=== Section Start ===
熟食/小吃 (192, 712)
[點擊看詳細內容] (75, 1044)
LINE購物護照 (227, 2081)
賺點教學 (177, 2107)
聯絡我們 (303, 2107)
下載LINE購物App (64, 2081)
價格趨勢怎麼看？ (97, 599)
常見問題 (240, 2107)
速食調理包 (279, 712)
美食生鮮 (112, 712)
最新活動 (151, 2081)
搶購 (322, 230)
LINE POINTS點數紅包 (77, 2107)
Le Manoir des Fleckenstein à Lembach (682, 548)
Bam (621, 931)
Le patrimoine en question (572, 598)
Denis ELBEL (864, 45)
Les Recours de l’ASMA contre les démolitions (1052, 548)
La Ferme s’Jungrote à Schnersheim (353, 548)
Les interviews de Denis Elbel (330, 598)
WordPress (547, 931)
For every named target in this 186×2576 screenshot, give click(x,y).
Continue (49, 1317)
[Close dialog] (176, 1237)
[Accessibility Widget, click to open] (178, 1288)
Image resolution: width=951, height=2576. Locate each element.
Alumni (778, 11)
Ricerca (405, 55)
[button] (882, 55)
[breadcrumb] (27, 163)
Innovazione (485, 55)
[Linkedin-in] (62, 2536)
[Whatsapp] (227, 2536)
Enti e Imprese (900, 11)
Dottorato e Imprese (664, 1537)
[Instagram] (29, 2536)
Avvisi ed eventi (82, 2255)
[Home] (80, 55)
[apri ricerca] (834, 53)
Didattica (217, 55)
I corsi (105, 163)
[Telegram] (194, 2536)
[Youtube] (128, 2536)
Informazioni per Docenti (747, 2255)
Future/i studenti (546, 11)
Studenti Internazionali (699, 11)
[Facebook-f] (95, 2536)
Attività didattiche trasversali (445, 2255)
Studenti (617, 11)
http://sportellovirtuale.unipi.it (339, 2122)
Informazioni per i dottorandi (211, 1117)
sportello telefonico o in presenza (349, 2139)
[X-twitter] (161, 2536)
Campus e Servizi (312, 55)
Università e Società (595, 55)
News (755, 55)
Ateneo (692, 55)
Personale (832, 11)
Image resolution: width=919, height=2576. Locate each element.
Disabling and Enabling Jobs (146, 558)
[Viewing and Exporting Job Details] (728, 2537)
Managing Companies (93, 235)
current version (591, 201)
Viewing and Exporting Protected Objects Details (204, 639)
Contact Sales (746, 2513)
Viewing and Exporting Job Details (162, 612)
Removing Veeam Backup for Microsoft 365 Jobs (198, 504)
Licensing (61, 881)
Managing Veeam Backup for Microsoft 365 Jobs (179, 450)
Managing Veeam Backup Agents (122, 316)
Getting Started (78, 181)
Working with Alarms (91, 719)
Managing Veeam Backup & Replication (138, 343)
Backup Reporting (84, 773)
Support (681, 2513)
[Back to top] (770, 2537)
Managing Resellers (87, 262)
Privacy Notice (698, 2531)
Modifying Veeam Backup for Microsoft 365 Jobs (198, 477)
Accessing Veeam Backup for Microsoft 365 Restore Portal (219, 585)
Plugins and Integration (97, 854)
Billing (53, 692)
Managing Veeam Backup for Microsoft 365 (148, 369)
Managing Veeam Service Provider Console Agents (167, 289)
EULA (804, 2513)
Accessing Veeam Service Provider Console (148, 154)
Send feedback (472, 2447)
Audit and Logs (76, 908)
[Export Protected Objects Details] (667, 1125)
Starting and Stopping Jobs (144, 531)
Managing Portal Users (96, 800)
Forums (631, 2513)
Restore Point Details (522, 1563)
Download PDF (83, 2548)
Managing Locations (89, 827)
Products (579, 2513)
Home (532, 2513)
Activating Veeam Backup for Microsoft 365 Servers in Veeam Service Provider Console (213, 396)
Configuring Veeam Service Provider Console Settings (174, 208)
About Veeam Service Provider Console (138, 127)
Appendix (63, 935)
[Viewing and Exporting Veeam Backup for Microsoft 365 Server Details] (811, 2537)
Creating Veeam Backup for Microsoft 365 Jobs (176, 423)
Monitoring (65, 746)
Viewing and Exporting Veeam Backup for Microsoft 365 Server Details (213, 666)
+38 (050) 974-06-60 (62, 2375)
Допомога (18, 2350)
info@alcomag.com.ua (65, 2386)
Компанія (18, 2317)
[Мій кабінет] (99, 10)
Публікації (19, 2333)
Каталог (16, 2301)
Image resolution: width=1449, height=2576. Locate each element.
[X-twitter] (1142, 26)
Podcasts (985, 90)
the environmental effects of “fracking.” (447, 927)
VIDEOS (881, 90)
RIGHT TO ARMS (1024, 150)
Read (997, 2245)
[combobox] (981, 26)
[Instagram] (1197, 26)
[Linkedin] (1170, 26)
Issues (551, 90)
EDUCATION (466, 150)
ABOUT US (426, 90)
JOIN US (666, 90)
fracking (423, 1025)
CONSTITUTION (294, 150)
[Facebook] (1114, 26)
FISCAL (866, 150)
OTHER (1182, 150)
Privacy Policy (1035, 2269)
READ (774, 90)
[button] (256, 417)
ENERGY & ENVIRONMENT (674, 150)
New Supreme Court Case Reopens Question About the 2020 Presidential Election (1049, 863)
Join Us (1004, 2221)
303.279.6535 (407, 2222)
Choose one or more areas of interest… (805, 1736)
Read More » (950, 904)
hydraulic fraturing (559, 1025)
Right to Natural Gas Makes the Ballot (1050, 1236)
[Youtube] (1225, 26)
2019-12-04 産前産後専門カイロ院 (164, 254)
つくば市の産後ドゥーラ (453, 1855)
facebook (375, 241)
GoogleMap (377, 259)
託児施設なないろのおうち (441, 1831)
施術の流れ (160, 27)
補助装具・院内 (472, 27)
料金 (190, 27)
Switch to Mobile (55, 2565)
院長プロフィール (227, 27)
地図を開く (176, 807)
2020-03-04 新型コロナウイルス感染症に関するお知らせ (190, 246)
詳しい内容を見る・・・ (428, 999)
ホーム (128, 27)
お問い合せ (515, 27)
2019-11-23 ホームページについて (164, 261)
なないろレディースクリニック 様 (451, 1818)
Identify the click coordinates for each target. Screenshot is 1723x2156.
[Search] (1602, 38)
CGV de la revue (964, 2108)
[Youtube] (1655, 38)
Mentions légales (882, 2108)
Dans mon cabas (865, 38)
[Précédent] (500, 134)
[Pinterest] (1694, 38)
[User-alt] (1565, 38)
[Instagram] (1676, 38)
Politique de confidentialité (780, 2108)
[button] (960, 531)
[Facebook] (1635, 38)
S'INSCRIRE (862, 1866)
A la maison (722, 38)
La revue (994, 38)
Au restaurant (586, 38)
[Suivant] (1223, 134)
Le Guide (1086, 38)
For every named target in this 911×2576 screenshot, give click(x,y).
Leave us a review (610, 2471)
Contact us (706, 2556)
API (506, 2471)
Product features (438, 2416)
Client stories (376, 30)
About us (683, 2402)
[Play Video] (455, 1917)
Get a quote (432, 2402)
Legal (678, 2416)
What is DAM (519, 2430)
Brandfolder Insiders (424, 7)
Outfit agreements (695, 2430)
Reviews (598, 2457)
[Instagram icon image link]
=== Section End ===
What the task asks — When you answer, return the records above exactly as they stand.

Response to this exercise —
熟食/小吃 (192, 712)
[點擊看詳細內容] (75, 1044)
LINE購物護照 (227, 2081)
賺點教學 (177, 2107)
聯絡我們 (303, 2107)
下載LINE購物App (64, 2081)
價格趨勢怎麼看？ (97, 599)
常見問題 (240, 2107)
速食調理包 (279, 712)
美食生鮮 (112, 712)
最新活動 (151, 2081)
搶購 (322, 230)
LINE POINTS點數紅包 (77, 2107)
Le Manoir des Fleckenstein à Lembach (682, 548)
Bam (621, 931)
Le patrimoine en question (572, 598)
Denis ELBEL (864, 45)
Les Recours de l’ASMA contre les démolitions (1052, 548)
La Ferme s’Jungrote à Schnersheim (353, 548)
Les interviews de Denis Elbel (330, 598)
WordPress (547, 931)
For every named target in this 186×2576 screenshot, give click(x,y).
Continue (49, 1317)
[Close dialog] (176, 1237)
[Accessibility Widget, click to open] (178, 1288)
Image resolution: width=951, height=2576. Locate each element.
Alumni (778, 11)
Ricerca (405, 55)
[button] (882, 55)
[breadcrumb] (27, 163)
Innovazione (485, 55)
[Linkedin-in] (62, 2536)
[Whatsapp] (227, 2536)
Enti e Imprese (900, 11)
Dottorato e Imprese (664, 1537)
[Instagram] (29, 2536)
Avvisi ed eventi (82, 2255)
[Home] (80, 55)
[apri ricerca] (834, 53)
Didattica (217, 55)
I corsi (105, 163)
[Telegram] (194, 2536)
[Youtube] (128, 2536)
Informazioni per Docenti (747, 2255)
Future/i studenti (546, 11)
Studenti Internazionali (699, 11)
[Facebook-f] (95, 2536)
Attività didattiche trasversali (445, 2255)
Studenti (617, 11)
http://sportellovirtuale.unipi.it (339, 2122)
Informazioni per i dottorandi (211, 1117)
sportello telefonico o in presenza (349, 2139)
[X-twitter] (161, 2536)
Campus e Servizi (312, 55)
Università e Società (595, 55)
News (755, 55)
Ateneo (692, 55)
Personale (832, 11)
Image resolution: width=919, height=2576. Locate each element.
Disabling and Enabling Jobs (146, 558)
[Viewing and Exporting Job Details] (728, 2537)
Managing Companies (93, 235)
current version (591, 201)
Viewing and Exporting Protected Objects Details (204, 639)
Contact Sales (746, 2513)
Viewing and Exporting Job Details (162, 612)
Removing Veeam Backup for Microsoft 365 Jobs (198, 504)
Licensing (61, 881)
Managing Veeam Backup for Microsoft 365 Jobs (179, 450)
Managing Veeam Backup Agents (122, 316)
Getting Started (78, 181)
Working with Alarms (91, 719)
Managing Veeam Backup & Replication (138, 343)
Backup Reporting (84, 773)
Support (681, 2513)
[Back to top] (770, 2537)
Managing Resellers (87, 262)
Privacy Notice (698, 2531)
Modifying Veeam Backup for Microsoft 365 Jobs (198, 477)
Accessing Veeam Backup for Microsoft 365 Restore Portal (219, 585)
Plugins and Integration (97, 854)
Billing (53, 692)
Managing Veeam Backup for Microsoft 365 (148, 369)
Managing Veeam Service Provider Console Agents (167, 289)
EULA (804, 2513)
Accessing Veeam Service Provider Console (148, 154)
Send feedback (472, 2447)
Audit and Logs (76, 908)
[Export Protected Objects Details] (667, 1125)
Starting and Stopping Jobs (144, 531)
Managing Portal Users (96, 800)
Forums (631, 2513)
Restore Point Details (522, 1563)
Download PDF (83, 2548)
Managing Locations (89, 827)
Products (579, 2513)
Home (532, 2513)
Activating Veeam Backup for Microsoft 365 Servers in Veeam Service Provider Console (213, 396)
Configuring Veeam Service Provider Console Settings (174, 208)
About Veeam Service Provider Console (138, 127)
Appendix (63, 935)
[Viewing and Exporting Veeam Backup for Microsoft 365 Server Details] (811, 2537)
Creating Veeam Backup for Microsoft 365 Jobs (176, 423)
Monitoring (65, 746)
Viewing and Exporting Veeam Backup for Microsoft 365 Server Details (213, 666)
+38 (050) 974-06-60 (62, 2375)
Допомога (18, 2350)
info@alcomag.com.ua (65, 2386)
Компанія (18, 2317)
[Мій кабінет] (99, 10)
Публікації (19, 2333)
Каталог (16, 2301)
Image resolution: width=1449, height=2576. Locate each element.
[X-twitter] (1142, 26)
Podcasts (985, 90)
the environmental effects of “fracking.” (447, 927)
VIDEOS (881, 90)
RIGHT TO ARMS (1024, 150)
Read (997, 2245)
[combobox] (981, 26)
[Instagram] (1197, 26)
[Linkedin] (1170, 26)
Issues (551, 90)
EDUCATION (466, 150)
ABOUT US (426, 90)
JOIN US (666, 90)
fracking (423, 1025)
CONSTITUTION (294, 150)
[Facebook] (1114, 26)
FISCAL (866, 150)
OTHER (1182, 150)
Privacy Policy (1035, 2269)
READ (774, 90)
[button] (256, 417)
ENERGY & ENVIRONMENT (674, 150)
New Supreme Court Case Reopens Question About the 2020 Presidential Election (1049, 863)
Join Us (1004, 2221)
303.279.6535 (407, 2222)
Choose one or more areas of interest… (805, 1736)
Read More » (950, 904)
hydraulic fraturing (559, 1025)
Right to Natural Gas Makes the Ballot (1050, 1236)
[Youtube] (1225, 26)
2019-12-04 産前産後専門カイロ院 (164, 254)
つくば市の産後ドゥーラ (453, 1855)
facebook (375, 241)
GoogleMap (377, 259)
託児施設なないろのおうち (441, 1831)
施術の流れ (160, 27)
補助装具・院内 (472, 27)
料金 (190, 27)
Switch to Mobile (55, 2565)
院長プロフィール (227, 27)
地図を開く (176, 807)
2020-03-04 新型コロナウイルス感染症に関するお知らせ (190, 246)
詳しい内容を見る・・・ (428, 999)
ホーム (128, 27)
お問い合せ (515, 27)
2019-11-23 ホームページについて (164, 261)
なないろレディースクリニック 様 (451, 1818)
Identify the click coordinates for each target. Screenshot is 1723x2156.
[Search] (1602, 38)
CGV de la revue (964, 2108)
[Youtube] (1655, 38)
Mentions légales (882, 2108)
Dans mon cabas (865, 38)
[Précédent] (500, 134)
[Pinterest] (1694, 38)
[User-alt] (1565, 38)
[Instagram] (1676, 38)
Politique de confidentialité (780, 2108)
[button] (960, 531)
[Facebook] (1635, 38)
S'INSCRIRE (862, 1866)
A la maison (722, 38)
La revue (994, 38)
Au restaurant (586, 38)
[Suivant] (1223, 134)
Le Guide (1086, 38)
For every named target in this 911×2576 screenshot, give click(x,y).
Leave us a review (610, 2471)
Contact us (706, 2556)
API (506, 2471)
Product features (438, 2416)
Client stories (376, 30)
About us (683, 2402)
[Play Video] (455, 1917)
Get a quote (432, 2402)
Legal (678, 2416)
What is DAM (519, 2430)
Brandfolder Insiders (424, 7)
Outfit agreements (695, 2430)
Reviews (598, 2457)
[Instagram icon image link]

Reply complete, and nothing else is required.